(DATA Opens)
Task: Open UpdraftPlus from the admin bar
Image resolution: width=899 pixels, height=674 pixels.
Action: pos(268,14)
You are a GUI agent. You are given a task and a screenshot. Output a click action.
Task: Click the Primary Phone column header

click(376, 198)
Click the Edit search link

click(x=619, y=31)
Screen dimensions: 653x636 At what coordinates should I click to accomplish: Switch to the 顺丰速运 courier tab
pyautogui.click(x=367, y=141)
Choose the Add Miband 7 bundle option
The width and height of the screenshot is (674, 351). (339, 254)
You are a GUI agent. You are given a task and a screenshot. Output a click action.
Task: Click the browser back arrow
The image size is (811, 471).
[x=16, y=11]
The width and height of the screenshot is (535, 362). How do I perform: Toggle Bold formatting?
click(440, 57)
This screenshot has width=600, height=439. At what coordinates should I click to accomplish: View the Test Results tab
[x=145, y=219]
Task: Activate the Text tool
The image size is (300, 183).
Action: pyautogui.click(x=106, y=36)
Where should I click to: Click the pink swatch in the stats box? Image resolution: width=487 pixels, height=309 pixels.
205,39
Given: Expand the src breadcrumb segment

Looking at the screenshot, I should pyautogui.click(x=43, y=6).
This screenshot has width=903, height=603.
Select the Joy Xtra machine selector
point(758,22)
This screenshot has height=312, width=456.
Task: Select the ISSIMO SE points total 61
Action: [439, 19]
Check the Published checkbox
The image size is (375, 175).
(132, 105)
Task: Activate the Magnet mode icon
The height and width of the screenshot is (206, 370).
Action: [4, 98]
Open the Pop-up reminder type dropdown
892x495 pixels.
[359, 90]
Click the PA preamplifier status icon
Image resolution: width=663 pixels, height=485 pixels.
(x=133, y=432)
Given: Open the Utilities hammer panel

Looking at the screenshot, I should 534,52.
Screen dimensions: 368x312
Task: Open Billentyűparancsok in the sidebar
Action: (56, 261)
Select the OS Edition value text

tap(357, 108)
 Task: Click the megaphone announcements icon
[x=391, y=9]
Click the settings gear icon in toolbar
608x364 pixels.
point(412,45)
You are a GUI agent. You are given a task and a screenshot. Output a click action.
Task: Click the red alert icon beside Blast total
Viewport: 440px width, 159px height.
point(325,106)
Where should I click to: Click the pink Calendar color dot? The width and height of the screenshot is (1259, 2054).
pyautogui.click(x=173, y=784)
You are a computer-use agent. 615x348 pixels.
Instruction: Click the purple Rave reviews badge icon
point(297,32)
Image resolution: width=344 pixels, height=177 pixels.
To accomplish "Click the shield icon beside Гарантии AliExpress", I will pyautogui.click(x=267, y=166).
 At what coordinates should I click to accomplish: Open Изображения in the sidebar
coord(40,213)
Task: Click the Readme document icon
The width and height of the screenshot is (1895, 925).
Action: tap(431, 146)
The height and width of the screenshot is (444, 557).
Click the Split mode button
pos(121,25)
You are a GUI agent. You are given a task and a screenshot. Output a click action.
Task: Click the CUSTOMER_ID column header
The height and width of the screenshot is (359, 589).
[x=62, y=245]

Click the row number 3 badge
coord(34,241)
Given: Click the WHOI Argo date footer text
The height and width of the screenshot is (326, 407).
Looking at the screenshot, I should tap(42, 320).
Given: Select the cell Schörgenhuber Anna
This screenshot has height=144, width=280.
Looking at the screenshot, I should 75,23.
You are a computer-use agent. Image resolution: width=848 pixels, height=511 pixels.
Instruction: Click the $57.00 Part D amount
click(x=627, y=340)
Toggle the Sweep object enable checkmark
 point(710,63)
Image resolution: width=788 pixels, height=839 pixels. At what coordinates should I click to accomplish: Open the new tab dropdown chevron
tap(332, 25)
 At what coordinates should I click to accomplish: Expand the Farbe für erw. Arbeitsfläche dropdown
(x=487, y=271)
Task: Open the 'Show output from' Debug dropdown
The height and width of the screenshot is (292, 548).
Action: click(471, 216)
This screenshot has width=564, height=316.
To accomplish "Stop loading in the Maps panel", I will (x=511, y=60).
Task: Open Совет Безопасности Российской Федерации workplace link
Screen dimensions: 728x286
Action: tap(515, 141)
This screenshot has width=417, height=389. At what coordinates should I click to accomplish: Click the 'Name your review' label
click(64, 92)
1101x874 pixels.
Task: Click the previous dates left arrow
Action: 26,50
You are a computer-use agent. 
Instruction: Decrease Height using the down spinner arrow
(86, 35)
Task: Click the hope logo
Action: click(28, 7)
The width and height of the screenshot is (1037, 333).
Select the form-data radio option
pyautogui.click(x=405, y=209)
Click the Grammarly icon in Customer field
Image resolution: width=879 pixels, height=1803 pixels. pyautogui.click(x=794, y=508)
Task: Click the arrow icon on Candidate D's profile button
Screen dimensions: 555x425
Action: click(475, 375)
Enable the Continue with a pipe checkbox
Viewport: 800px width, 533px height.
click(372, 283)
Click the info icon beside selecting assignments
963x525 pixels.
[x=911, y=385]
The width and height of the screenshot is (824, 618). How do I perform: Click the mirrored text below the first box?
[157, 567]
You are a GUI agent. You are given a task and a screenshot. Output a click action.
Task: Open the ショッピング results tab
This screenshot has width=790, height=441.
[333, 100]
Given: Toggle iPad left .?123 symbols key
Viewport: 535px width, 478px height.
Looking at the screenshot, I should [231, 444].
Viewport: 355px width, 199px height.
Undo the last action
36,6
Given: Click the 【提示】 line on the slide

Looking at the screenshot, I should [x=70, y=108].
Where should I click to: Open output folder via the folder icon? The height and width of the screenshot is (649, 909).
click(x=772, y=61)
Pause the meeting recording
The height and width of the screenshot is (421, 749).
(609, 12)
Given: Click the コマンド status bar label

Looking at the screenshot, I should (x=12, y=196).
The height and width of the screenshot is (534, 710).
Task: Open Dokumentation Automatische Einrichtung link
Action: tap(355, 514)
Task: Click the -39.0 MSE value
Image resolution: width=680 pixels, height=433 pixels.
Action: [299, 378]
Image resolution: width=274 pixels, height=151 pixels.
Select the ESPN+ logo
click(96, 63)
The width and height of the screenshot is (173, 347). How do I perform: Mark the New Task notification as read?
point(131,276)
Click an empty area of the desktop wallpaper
(DATA Closes)
EXERCISE: Copy every record exactly.

WRITTEN REPLY:
Task: Open UpdraftPlus from the admin bar
Image resolution: width=899 pixels, height=674 pixels.
Action: pos(268,14)
You are a GUI agent. You are given a task and a screenshot. Output a click action.
Task: Click the Primary Phone column header

click(376, 198)
Click the Edit search link

click(x=619, y=31)
Screen dimensions: 653x636 At what coordinates should I click to accomplish: Switch to the 顺丰速运 courier tab
pyautogui.click(x=367, y=141)
Choose the Add Miband 7 bundle option
The width and height of the screenshot is (674, 351). (339, 254)
You are a GUI agent. You are given a task and a screenshot. Output a click action.
Task: Click the browser back arrow
The image size is (811, 471).
[x=16, y=11]
The width and height of the screenshot is (535, 362). How do I perform: Toggle Bold formatting?
click(440, 57)
This screenshot has width=600, height=439. At what coordinates should I click to accomplish: View the Test Results tab
[x=145, y=219]
Task: Activate the Text tool
The image size is (300, 183).
Action: pyautogui.click(x=106, y=36)
Where should I click to: Click the pink swatch in the stats box? Image resolution: width=487 pixels, height=309 pixels.
205,39
Given: Expand the src breadcrumb segment

Looking at the screenshot, I should pyautogui.click(x=43, y=6).
This screenshot has width=903, height=603.
Select the Joy Xtra machine selector
point(758,22)
This screenshot has height=312, width=456.
Task: Select the ISSIMO SE points total 61
Action: [439, 19]
Check the Published checkbox
The image size is (375, 175).
(132, 105)
Task: Activate the Magnet mode icon
The height and width of the screenshot is (206, 370).
Action: [4, 98]
Open the Pop-up reminder type dropdown
892x495 pixels.
[359, 90]
Click the PA preamplifier status icon
Image resolution: width=663 pixels, height=485 pixels.
(x=133, y=432)
Given: Open the Utilities hammer panel

Looking at the screenshot, I should 534,52.
Screen dimensions: 368x312
Task: Open Billentyűparancsok in the sidebar
Action: (56, 261)
Select the OS Edition value text

tap(357, 108)
 Task: Click the megaphone announcements icon
[x=391, y=9]
Click the settings gear icon in toolbar
608x364 pixels.
point(412,45)
You are a GUI agent. You are given a task and a screenshot. Output a click action.
Task: Click the red alert icon beside Blast total
Viewport: 440px width, 159px height.
point(325,106)
Where should I click to: Click the pink Calendar color dot? The width and height of the screenshot is (1259, 2054).
pyautogui.click(x=173, y=784)
You are a computer-use agent. 615x348 pixels.
Instruction: Click the purple Rave reviews badge icon
point(297,32)
Image resolution: width=344 pixels, height=177 pixels.
To accomplish "Click the shield icon beside Гарантии AliExpress", I will pyautogui.click(x=267, y=166).
 At what coordinates should I click to accomplish: Open Изображения in the sidebar
coord(40,213)
Task: Click the Readme document icon
The width and height of the screenshot is (1895, 925).
Action: tap(431, 146)
The height and width of the screenshot is (444, 557).
Click the Split mode button
pos(121,25)
You are a GUI agent. You are given a task and a screenshot. Output a click action.
Task: Click the CUSTOMER_ID column header
The height and width of the screenshot is (359, 589).
[x=62, y=245]

Click the row number 3 badge
coord(34,241)
Given: Click the WHOI Argo date footer text
The height and width of the screenshot is (326, 407).
Looking at the screenshot, I should tap(42, 320).
Given: Select the cell Schörgenhuber Anna
This screenshot has height=144, width=280.
Looking at the screenshot, I should 75,23.
You are a computer-use agent. Image resolution: width=848 pixels, height=511 pixels.
Instruction: Click the $57.00 Part D amount
click(x=627, y=340)
Toggle the Sweep object enable checkmark
 point(710,63)
Image resolution: width=788 pixels, height=839 pixels. At what coordinates should I click to accomplish: Open the new tab dropdown chevron
tap(332, 25)
 At what coordinates should I click to accomplish: Expand the Farbe für erw. Arbeitsfläche dropdown
(x=487, y=271)
Task: Open the 'Show output from' Debug dropdown
The height and width of the screenshot is (292, 548).
Action: click(471, 216)
This screenshot has width=564, height=316.
To accomplish "Stop loading in the Maps panel", I will (x=511, y=60).
Task: Open Совет Безопасности Российской Федерации workplace link
Screen dimensions: 728x286
Action: tap(515, 141)
This screenshot has width=417, height=389. At what coordinates should I click to accomplish: Click the 'Name your review' label
click(64, 92)
1101x874 pixels.
Task: Click the previous dates left arrow
Action: 26,50
You are a computer-use agent. 
Instruction: Decrease Height using the down spinner arrow
(86, 35)
Task: Click the hope logo
Action: click(28, 7)
The width and height of the screenshot is (1037, 333).
Select the form-data radio option
pyautogui.click(x=405, y=209)
Click the Grammarly icon in Customer field
Image resolution: width=879 pixels, height=1803 pixels. pyautogui.click(x=794, y=508)
Task: Click the arrow icon on Candidate D's profile button
Screen dimensions: 555x425
Action: click(475, 375)
Enable the Continue with a pipe checkbox
Viewport: 800px width, 533px height.
click(372, 283)
Click the info icon beside selecting assignments
963x525 pixels.
[x=911, y=385]
The width and height of the screenshot is (824, 618). How do I perform: Click the mirrored text below the first box?
[157, 567]
You are a GUI agent. You are given a task and a screenshot. Output a click action.
Task: Open the ショッピング results tab
This screenshot has width=790, height=441.
[333, 100]
Given: Toggle iPad left .?123 symbols key
Viewport: 535px width, 478px height.
Looking at the screenshot, I should [231, 444].
Viewport: 355px width, 199px height.
Undo the last action
36,6
Given: Click the 【提示】 line on the slide

Looking at the screenshot, I should [x=70, y=108].
Where should I click to: Open output folder via the folder icon? The height and width of the screenshot is (649, 909).
click(x=772, y=61)
Pause the meeting recording
The height and width of the screenshot is (421, 749).
(609, 12)
Given: Click the コマンド status bar label

Looking at the screenshot, I should (x=12, y=196).
The height and width of the screenshot is (534, 710).
Task: Open Dokumentation Automatische Einrichtung link
Action: tap(355, 514)
Task: Click the -39.0 MSE value
Image resolution: width=680 pixels, height=433 pixels.
Action: [299, 378]
Image resolution: width=274 pixels, height=151 pixels.
Select the ESPN+ logo
click(96, 63)
The width and height of the screenshot is (173, 347). How do I perform: Mark the New Task notification as read?
point(131,276)
Click an empty area of the desktop wallpaper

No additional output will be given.